Zu erledigende Aufgaben -
A. Schreibe aus dem Seitenauszug den Abschnitt ab, der mit den Worten beginnt, die „In Berlin ist“ enthalten, und mit „21. November 1912.“ schließt.
B. An welchem Datum tritt laut Seitenauszug Jennys Mündigkeit ein?
C. Zähle alle Personen auf, die im Seitenauszug namentlich als Teilnehmer des gemeinsam verbrachten Abends genannt werden.

Seitenauszug -
_ _ _
In Berlin ist alles beim Alten. Man traf ebenso viel Münchner dort, wie hier in der Regel Berliner. Einen Abend war ich mit Max Halbe, Weigert, Schaumberger und Aram zusammen, der seine junge amerikanische Frau bei sich hatte. Ferner sprach ich Behmer, Schmied (der wieder furchtbar säuft), Hubert, Melnik, den Wiener Fränkel[?], Schickele, Hollaender, den Schauspieler Kühne, Brann und noch viele. Im Theater war ich einmal: »Magdalena« von Thoma bei Barnowsky. Eine wirklich starke ehrliche gekonnte Volkstragödie. In der – im ganzen einwandfreien – Darstellung zeichneten sich besonders Ilka Grüning und Centa Bré aus. Ich bin auf die Münchner Aufführung im Residenztheater gespannt.

München, Donnerstag, d. 21. November 1912.

Nach langer Pause gibt es mal wieder ein kurzes Résumée. Es gibt genug Dinge, die mir wichtig genug scheinen, um hier für all meine Zukunft vermerkt zu stehn. In der Angelegenheit mit Jenny ist eine Wandlung immer noch nicht eingetreten. Das gute Mädchen leidet zu Hause arges Leid. Sie ist entschlossen, spätestens mit dem Eintreten ihrer Mündigkeit (am 6. Januar) das Elternhaus zu verlassen und zu mir zu kommen. Ich warne sie redlich, das zu tun, wenn nicht für unsren Unterhalt irgendwie gesorgt wird. Mir geht es materiell grade schlecht genug – ganz besonders wieder in der letzten Zeit – und ich wüßte nicht, wie es werden sollte, wenn wir nun zu zweien von dem bischen leben sollten. Gestern kam ein Brief, in dem Jenny die Hoffnung aussprach, ihre Eltern dazu bewegen zu können, daß sie schon im Dezember einer stillen Trauung in Berlin beiwohnen werden, um den Skandal zu vermeiden, der durch Jennys Fortgehn im Januar entstehn würde. Ich weiß garnicht was ich von alledem halten soll. Mir scheint nur, daß ich in dieser Sache ebensowenig Glück habe wie in allem andern. Hätte ich nicht an die Eydtkuhner Eltern geschrieben und wir hätten garnicht ans Heiraten gedacht, dann wäre sie längst wieder hier, kein Mensch wüßte von unsrer Beziehung und wir wären glücklich.
_ _ _
Vorliegendes Material -
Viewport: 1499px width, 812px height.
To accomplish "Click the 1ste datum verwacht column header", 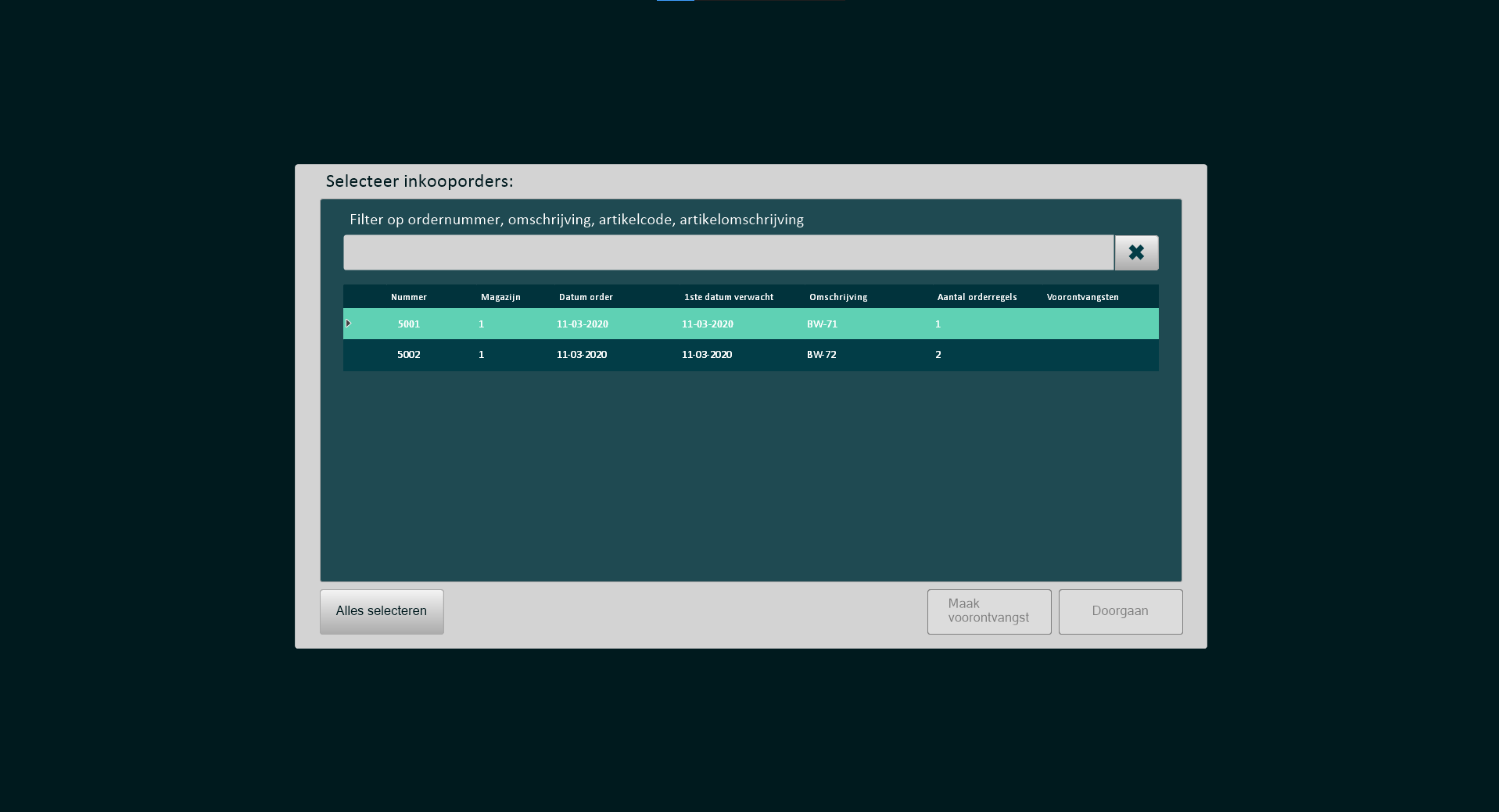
_ _ _
Liste der Antworten -
A.
In Berlin ist alles beim Alten. Man traf ebenso viel Münchner dort, wie hier in der Regel Berliner. Einen Abend war ich mit Max Halbe, Weigert, Schaumberger und Aram zusammen, der seine junge amerikanische Frau bei sich hatte. Ferner sprach ich Behmer, Schmied (der wieder furchtbar säuft), Hubert, Melnik, den Wiener Fränkel[?], Schickele, Hollaender, den Schauspieler Kühne, Brann und noch viele. Im Theater war ich einmal: »Magdalena« von Thoma bei Barnowsky. Eine wirklich starke ehrliche gekonnte Volkstragödie. In der – im ganzen einwandfreien – Darstellung zeichneten sich besonders Ilka Grüning und Centa Bré aus. Ich bin auf die Münchner Aufführung im Residenztheater gespannt.

München, Donnerstag, d. 21. November 1912.

B. Am 6. Januar.

C. Max Halbe, Weigert, Schaumberger, Aram